Robbins is quick to volunteer that North Van, which refers to the developed area across Vancouver Harbor from Vancouver proper, is about more than just running. “It has world-class coffee, sushi and trails, all out my front door. During my biggest training month ever, I didn’t drive to a single trailhead. In North Van, you are never more than a few kilometers from endless trail access.”
Ease of access is where the friendliness of North Van’s trails ends—the trail system, which extends north of the city and into the mountains beyond, is known for being uber-rocky, rooty, muddy and laden with stupid amounts of vertical, the kind of terrain that seriously challenges all stripes of trail runner.
> Lynn Loop Trail / New to trail running or intimidated by the gnarly North Van terrain? Robbins suggests this starter loop, which is about 3.5 miles long, at Lynn Headwaters Regional Park. The park offers plenty more trail mileage, so you can add distance and more challenging terrain.

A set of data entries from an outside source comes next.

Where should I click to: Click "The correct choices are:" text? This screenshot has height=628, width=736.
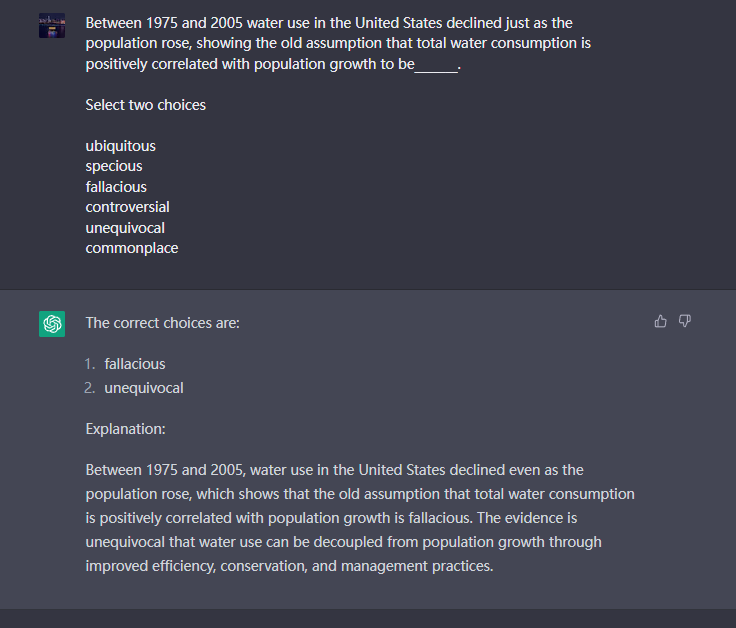point(162,323)
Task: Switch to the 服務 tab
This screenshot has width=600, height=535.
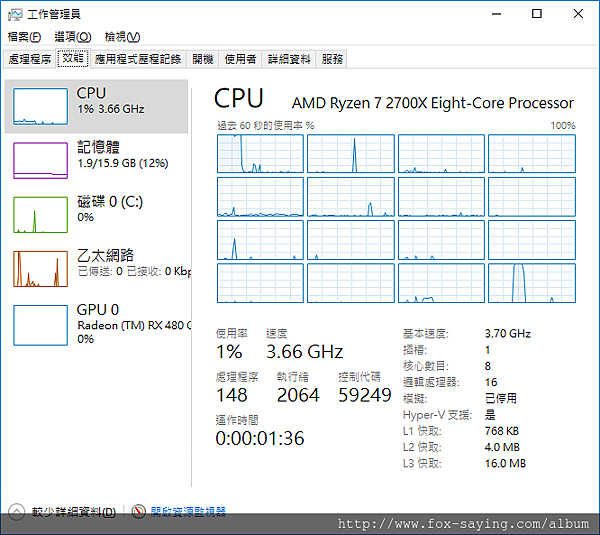Action: point(332,59)
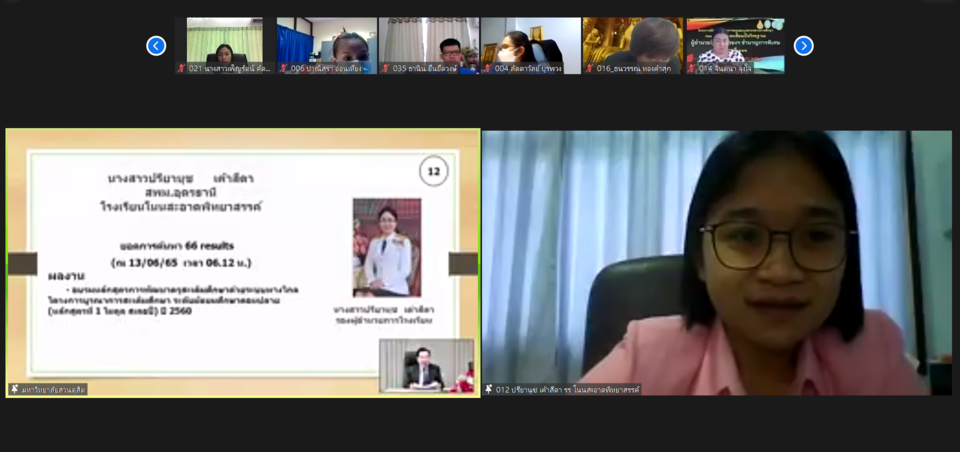Select the 021 participant video thumbnail
Viewport: 960px width, 452px height.
224,41
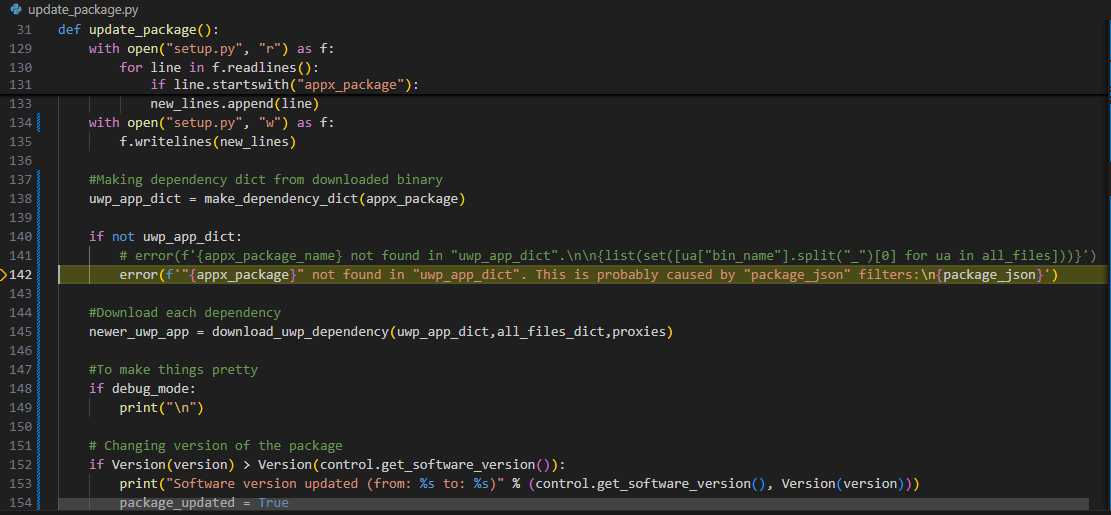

> Grouse Grind / Go big or go home with the “Grind,” a 1.8-mile trail that ascends 2,798 feet from the bottom to the top of Grouse Mountain, which looms over North Van. Once at the top, reverse course and head down, or take the gondola!
> Knee Knackering North Shore Trail Run / A 30-mile trail race that held its first edition in 1989, the course travels point-to-point and west-to-east along the famous (and infamous!) Baden Powell Trail through the North Shore Mountains. Roughly 8,000 feet of steep climbing (and sore quad muscles) await you.
> Squamish 50 / Put on in Squamish, north of North Vancouver, by Robbins and co-director Geoff Langford, this relatively new event includes an August weekend of festivities with a 50-mile, 50K, 23K and Kids’ Run. The courses are just as challenging as the trails of North Van, with the added bonus of stunner alpine scenery.
> Get There / Fly into Vancouver International Airport, and take the well-developed bus system to North Van. Run to many trails from the city, or use Car2Go car sharing or Uber to access the slightly more distant trailheads.
> Play Tourist / If you’re going all the way to North Vancouver, keep on going a bit farther to Squamish. Here, damp, deciduous, coastal terrain connects with the big alpine of inland British Columbia. Bring all your traveling companions and ride the Sea to Sky Gondola, especially for sunrise or sunset. Also, it’s all about the seafood around here, so indulge at one of the on-every-street-corner sushi joints.
> Take Note / The summer months offer the greatest (but still not guaranteed) reprieve from the region’s persistent rain. Consider using a trail-running shoe with deep lugs to give you traction in the mud.
BY THE NUMBERS
97.5 Inches of rain that fall in an average year in North Van.
600 Number of sushi restaurants in the Vancouver metro area in 2014, according to The Vancouver Sun.